- Source: Papa Ibra Tall
Papa Ibra Tall (1935–2015) was a tapestry weaver, painter, and illustrator known for his role in the École de Dakar.
Biography
Papa Ibra Tall was born in 1935 in Tivaouane, in the Thiès Region of Senegal. His artistic career began oil painting under the tutelage of amateur French painters in Dakar. In 1955, he studied architecture at the École Spéciale d'Architecture in Paris, where he was exposed to the Négritude movement and provided illustrations for the Présence Africaine. He later attended the École nationale supérieure des Beaux-Arts and pursued instruction in Sèvres with the assistance of Senegalese president Léopold Sédar Senghor, where he studied painting, serigraphy, tapestry, mosaics, and comparative pedagogy.
Career
Papa Ibra Tall returned to Senegal from France in 1960, founding the École de Dakar with Iba Ndiaye and Pierre Lods. He headed the Section de Recherches en Arts Plastiques Nègres.
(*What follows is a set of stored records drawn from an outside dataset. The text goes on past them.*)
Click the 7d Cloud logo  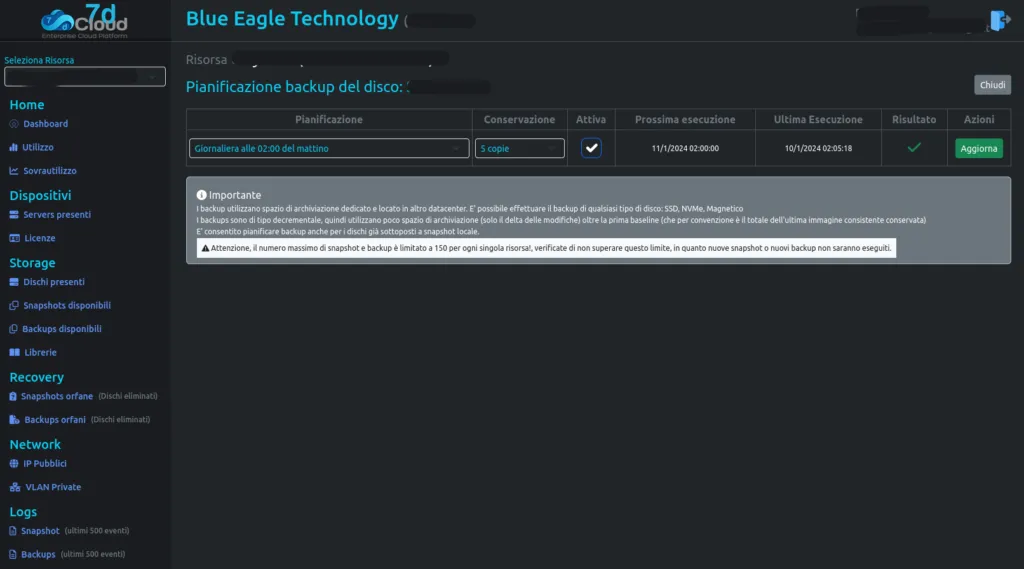pyautogui.click(x=84, y=21)
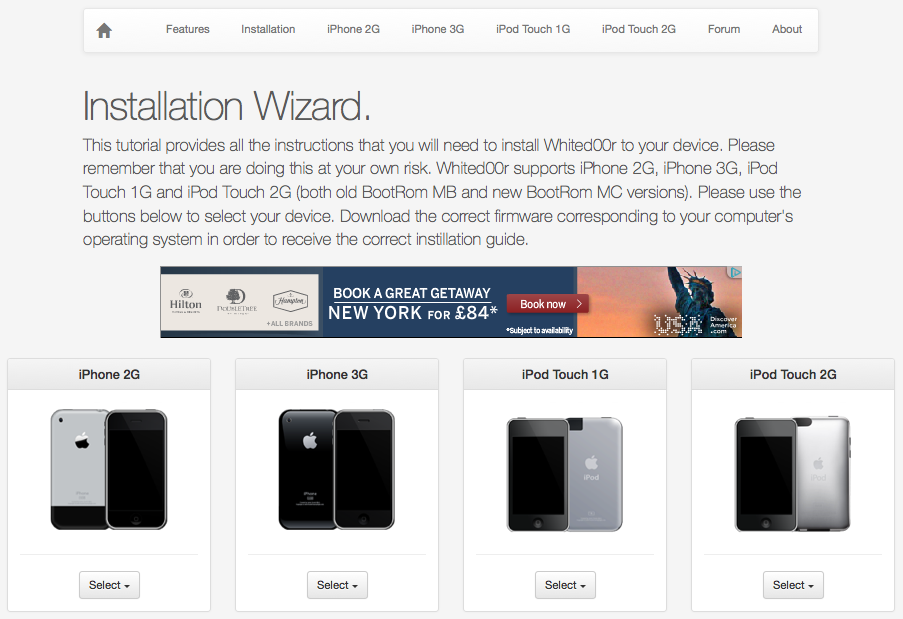Viewport: 903px width, 619px height.
Task: Click the black iPhone 3G device image
Action: click(x=337, y=469)
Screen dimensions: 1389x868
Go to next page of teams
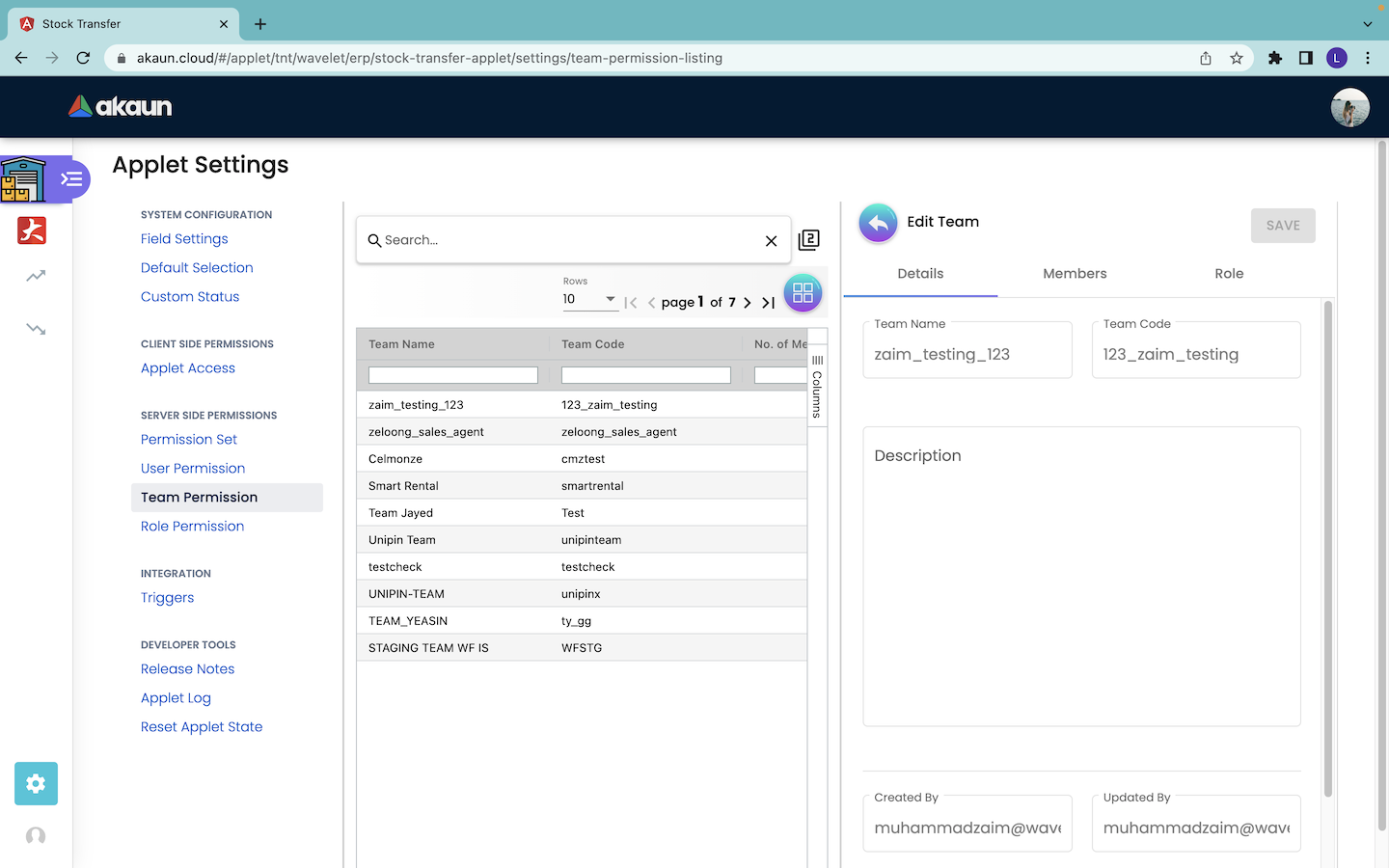pos(748,303)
In his instruction, he sought to encourage the development of an "identifiable" Pan-African idiom, and preferred not to provide formal instruction for fear it would block what he believed to be the natural artistic creativity of African artists. At the behest of President Senghor, he founded the Manufacture Sénégalaise des Arts Décoratifs (MSAD) tapestry school in 1965.
= Exhibitions
=Source:
8th São Paulo Art Bienalle, Brazil, 1965.
Festival Mondial des Arts Nègres, Dakar, 1966.
1st Pan-African Festival of Algiers, 1969.
1st Salon of Senegalese Visual Artists at the Musée Dynamique, Dakar, 1973.
Dessins de Papa Ibra Tall, National Gallery of Art, Dakar, 1991.